The management of soil carbon is central to maintaining soil health and ensuring global food security, as well as providing an important sink for atmospheric carbon. Australia has a lower baseline soil organic carbon stock than other parts of the world, and few regions have increasing soil carbon stores. The time since vegetation clearing is a key factor determining current trends. For example, large parts of Queensland are on a declining trend, because widespread clearing for agriculture was still occurring in the 1990s. Similarly, regions with intensifying systems of land use (e.g. northern Tasmania) and most regions with a projected drying climate have declining trends. The savanna landscapes of northern Australia have significant potential for increasing soil carbon stores, but this requires changes in grazing pressures and fire regimes.
Soil acidification is another challenge facing agriculture. Soil acidification restricts options for land management, because it limits the choice of crops and vegetation to acid-tolerant species and varieties. Soil acidity affects approximately 50 million hectares (or 50 per cent) of Australia’s agricultural land, and about 23 million hectares of subsoil layers, mostly in Western Australia and New South Wales (NLWRA 2001). Soil acidification is of greatest concern in situations where:
- the soil already has a low pH (i.e. is already acidic)
- agricultural practices increase soil acidity (e.g. use of high-ammonium nitrogen fertilisers, large rates of product removal)
- the soil has a low capacity to buffer the increase in acidity (e.g. infertile, light-textured soils).
It is relatively straightforward to reverse short-term surface soil acidification through the application of lime. However, it is much harder to reverse the problem if the acidification has advanced deeper into the soil profile, because incorporating lime at depth is prohibitively expensive. Although rates of lime application appear to be increasing, they still fall far short of what is needed to arrest the problem in some jurisdictions.
Current rates of soil erosion by water across large areas of Australia exceed soil formation rates, although progress has been made in reducing soil erosion through soil conservation measures.

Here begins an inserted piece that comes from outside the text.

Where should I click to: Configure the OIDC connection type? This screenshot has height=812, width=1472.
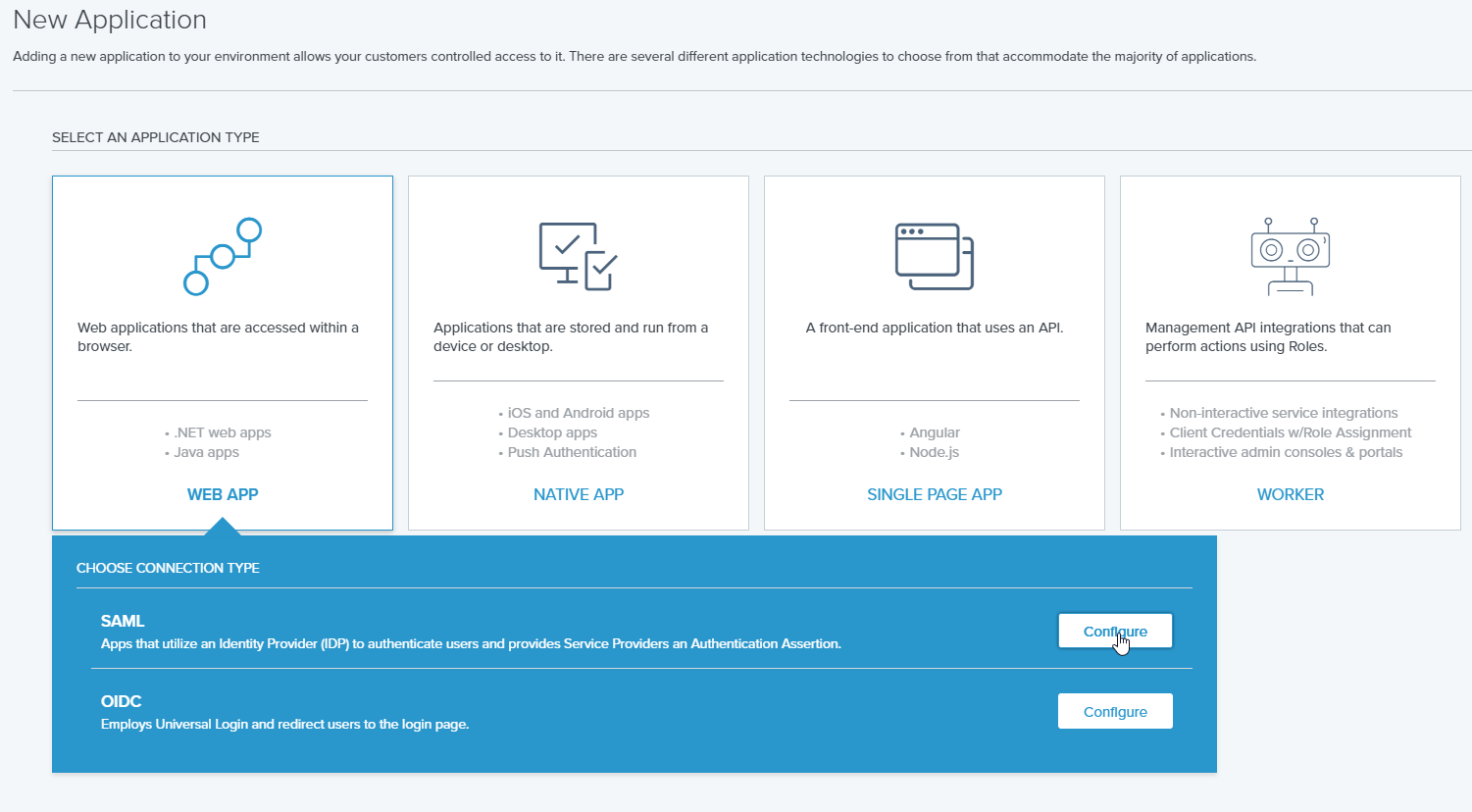pos(1115,710)
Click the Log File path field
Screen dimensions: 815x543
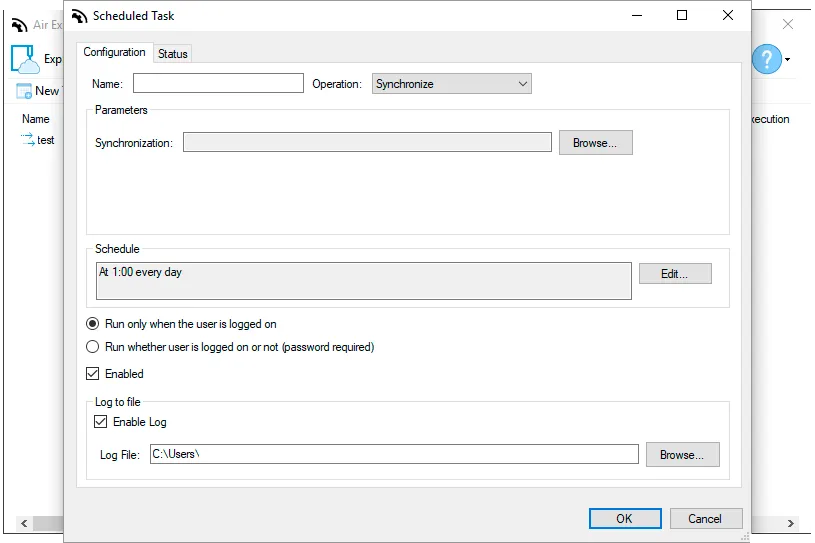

A new generation of fine-grained soil mapping is being conducted that will inform national mapping and monitoring of carbon, biodiversity, agricultural impact and ecosystem functions in general. It is the result of national collaborative research, funded through the Terrestrial Ecosystem Research Network, involving CSIRO; the University of Sydney; Geoscience Australia; and national, state and territory government agencies.